Sur les demandes accessoires
L'intimée qui succombe en ses prétentions doit être condamnée aux dépens par ailleurs, les dispositions de la décision de première instance à ce titre doivent être infirmée et cette société doit être condamnée aux dépens comprenant le coût de l'expertise judiciaire.

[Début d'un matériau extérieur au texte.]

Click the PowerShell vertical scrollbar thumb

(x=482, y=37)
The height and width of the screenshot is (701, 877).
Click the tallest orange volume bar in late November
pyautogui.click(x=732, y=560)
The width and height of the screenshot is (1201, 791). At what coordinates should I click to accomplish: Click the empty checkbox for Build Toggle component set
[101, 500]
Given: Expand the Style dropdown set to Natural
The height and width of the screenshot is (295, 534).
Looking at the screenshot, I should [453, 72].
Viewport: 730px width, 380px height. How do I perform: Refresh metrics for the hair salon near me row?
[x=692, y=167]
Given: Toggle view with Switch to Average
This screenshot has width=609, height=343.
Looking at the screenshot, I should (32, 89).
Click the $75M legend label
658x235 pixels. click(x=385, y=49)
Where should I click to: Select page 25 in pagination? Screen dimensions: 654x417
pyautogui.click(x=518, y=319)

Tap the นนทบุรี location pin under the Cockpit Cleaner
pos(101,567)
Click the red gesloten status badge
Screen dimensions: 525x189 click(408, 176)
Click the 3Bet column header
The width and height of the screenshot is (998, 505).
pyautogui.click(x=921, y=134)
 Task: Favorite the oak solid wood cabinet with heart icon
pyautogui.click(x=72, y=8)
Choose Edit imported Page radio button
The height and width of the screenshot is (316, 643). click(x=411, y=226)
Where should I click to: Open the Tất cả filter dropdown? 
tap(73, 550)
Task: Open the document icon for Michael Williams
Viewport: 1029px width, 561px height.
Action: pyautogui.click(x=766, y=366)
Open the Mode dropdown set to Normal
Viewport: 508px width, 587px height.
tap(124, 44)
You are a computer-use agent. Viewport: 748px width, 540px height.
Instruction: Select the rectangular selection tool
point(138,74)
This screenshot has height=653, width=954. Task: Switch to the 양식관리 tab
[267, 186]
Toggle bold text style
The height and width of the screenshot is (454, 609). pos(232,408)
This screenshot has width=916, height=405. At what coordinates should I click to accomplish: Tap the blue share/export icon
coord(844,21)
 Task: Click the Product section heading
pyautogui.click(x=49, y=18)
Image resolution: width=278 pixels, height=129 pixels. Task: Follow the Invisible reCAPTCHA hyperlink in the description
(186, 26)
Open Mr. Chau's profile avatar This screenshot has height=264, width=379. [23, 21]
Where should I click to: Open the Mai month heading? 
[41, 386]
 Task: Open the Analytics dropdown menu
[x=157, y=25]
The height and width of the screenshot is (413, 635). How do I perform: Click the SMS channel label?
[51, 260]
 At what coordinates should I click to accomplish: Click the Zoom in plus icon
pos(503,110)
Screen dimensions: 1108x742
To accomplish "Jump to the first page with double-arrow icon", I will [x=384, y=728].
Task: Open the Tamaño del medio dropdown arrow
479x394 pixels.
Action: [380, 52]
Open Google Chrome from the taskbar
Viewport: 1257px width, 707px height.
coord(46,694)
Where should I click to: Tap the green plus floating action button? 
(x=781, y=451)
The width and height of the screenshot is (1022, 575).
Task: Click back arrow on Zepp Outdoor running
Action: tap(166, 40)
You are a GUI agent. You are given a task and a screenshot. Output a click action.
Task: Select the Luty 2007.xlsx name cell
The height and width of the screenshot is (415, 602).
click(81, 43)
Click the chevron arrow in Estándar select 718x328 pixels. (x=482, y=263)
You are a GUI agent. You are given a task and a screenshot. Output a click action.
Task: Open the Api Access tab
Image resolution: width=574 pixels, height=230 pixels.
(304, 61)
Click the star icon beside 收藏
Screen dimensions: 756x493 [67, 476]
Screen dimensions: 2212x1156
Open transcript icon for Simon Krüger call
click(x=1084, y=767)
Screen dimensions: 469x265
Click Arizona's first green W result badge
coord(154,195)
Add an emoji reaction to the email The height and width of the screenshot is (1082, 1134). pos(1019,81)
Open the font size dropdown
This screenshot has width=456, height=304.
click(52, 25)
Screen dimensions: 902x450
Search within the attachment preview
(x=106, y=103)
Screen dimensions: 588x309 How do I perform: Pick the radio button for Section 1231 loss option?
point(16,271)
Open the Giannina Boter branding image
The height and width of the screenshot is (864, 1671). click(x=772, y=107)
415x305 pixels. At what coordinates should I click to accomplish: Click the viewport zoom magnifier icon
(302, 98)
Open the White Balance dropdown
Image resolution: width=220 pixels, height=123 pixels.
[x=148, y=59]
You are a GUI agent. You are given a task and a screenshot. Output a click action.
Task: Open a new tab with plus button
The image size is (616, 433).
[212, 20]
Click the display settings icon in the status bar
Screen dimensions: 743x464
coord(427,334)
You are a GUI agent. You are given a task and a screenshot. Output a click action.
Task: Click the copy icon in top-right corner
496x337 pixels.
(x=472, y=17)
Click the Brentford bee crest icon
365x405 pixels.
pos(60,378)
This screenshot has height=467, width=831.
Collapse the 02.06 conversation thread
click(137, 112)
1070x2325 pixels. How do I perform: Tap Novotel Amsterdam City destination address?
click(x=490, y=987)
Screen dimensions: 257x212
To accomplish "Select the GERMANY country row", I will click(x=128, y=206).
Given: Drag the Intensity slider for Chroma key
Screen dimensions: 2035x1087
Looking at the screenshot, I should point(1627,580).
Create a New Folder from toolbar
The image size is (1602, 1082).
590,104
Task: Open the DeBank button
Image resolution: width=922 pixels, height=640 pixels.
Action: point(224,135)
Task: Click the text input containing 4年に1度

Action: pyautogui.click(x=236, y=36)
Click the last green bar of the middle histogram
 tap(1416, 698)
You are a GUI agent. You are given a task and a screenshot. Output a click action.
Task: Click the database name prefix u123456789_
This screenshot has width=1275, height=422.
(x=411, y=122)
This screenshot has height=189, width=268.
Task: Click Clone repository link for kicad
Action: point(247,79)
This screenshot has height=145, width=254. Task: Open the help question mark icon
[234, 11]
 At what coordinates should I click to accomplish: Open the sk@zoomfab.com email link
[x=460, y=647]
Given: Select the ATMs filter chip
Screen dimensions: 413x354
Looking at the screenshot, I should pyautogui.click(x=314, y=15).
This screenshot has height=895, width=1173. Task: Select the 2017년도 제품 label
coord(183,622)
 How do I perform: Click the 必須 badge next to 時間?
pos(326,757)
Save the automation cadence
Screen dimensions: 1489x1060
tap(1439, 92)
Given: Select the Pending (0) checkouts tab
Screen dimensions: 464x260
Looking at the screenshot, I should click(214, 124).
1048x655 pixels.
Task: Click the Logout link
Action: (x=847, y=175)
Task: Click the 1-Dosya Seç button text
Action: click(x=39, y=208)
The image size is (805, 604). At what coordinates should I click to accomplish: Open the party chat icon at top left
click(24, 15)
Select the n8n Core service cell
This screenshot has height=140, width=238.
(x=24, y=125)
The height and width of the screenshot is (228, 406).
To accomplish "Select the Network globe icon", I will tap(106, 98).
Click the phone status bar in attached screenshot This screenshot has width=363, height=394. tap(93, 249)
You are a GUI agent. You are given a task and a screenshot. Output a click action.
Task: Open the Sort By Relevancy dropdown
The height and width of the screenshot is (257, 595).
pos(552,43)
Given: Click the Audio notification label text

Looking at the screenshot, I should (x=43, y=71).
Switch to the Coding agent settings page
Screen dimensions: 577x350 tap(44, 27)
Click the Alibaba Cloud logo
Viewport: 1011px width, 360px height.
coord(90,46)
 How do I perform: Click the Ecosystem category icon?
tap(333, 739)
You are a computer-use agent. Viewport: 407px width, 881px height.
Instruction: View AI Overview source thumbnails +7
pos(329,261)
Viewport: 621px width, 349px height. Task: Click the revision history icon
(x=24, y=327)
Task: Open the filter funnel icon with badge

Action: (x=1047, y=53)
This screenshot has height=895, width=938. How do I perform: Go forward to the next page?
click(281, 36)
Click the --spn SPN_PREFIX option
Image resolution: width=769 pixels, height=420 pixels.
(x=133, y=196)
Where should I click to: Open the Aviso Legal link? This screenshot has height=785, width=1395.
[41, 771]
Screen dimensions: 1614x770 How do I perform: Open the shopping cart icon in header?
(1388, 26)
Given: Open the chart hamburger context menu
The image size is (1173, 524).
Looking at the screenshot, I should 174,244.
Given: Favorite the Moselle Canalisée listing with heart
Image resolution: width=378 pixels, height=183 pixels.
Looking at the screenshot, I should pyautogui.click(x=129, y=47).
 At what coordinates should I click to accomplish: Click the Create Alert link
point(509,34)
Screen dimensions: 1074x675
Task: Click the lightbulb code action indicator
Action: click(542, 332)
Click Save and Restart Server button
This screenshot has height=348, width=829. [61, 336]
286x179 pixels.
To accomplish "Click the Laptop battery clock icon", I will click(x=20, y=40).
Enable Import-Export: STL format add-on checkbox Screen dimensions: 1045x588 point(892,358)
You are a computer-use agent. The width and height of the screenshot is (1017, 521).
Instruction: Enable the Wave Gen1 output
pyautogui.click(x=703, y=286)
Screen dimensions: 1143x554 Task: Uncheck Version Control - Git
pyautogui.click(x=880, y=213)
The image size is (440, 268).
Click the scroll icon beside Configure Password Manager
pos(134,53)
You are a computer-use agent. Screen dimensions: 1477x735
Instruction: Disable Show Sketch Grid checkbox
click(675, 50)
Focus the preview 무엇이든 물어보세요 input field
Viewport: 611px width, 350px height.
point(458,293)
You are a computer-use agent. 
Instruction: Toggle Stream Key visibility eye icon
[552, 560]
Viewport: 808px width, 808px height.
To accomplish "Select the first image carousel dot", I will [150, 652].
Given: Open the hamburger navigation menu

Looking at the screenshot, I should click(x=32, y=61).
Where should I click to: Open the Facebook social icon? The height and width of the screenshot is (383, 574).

Enfin, l'intimée doit être condamnée au paiement aux appelants de la somme de 2.000 euros par application des dispositions de l'article 700 du Code de procédure civile.
PAR CES MOTIFS
La cour,
REJETTE la demande formée par la SAS [L] Cuisines en constat d'irrecevabilité de l'appel ;
INFIRME le jugement du tribunal d'instance du Mans du 22 mars 2019, mais uniquement en ses dispositions ayant débouté M. et Mme [W]-[U] du surplus de leurs demandes et portant sur les dépens ;
Statuant de nouveau de ces chefs et y ajoutant :
CONDAMNE la SAS [L] Cuisine au paiement à M. [C] [W] et Mme [X] [U] épouse [W] de la somme de :
- 1.861,59 euros TTC (mille huit cent soixante et un euros et cinquante neuf centimes) outre indexation sur l'indice BT01 du coût de la construction avec pour indice de référence la date de dépôt du rapport d'expertise judiciaire, au titre de la reprise des désordres affectant le plan de travail,
- 200 euros (deux cents euros) en réparation du préjudice de jouissance lié aux désordres affectant le plan de travail ;
CONDAMNE la SAS [L] Cuisine au paiement à M. [C] [W] et Mme [X] [U] épouse [W] de la somme de 2.000 (deux mille euros) par application des dispositions de l'article 700 du Code de procédure civile ;
CONDAMNE la SAS [L] Cuisine aux dépens comprenant le coût de l'expertise judiciaire.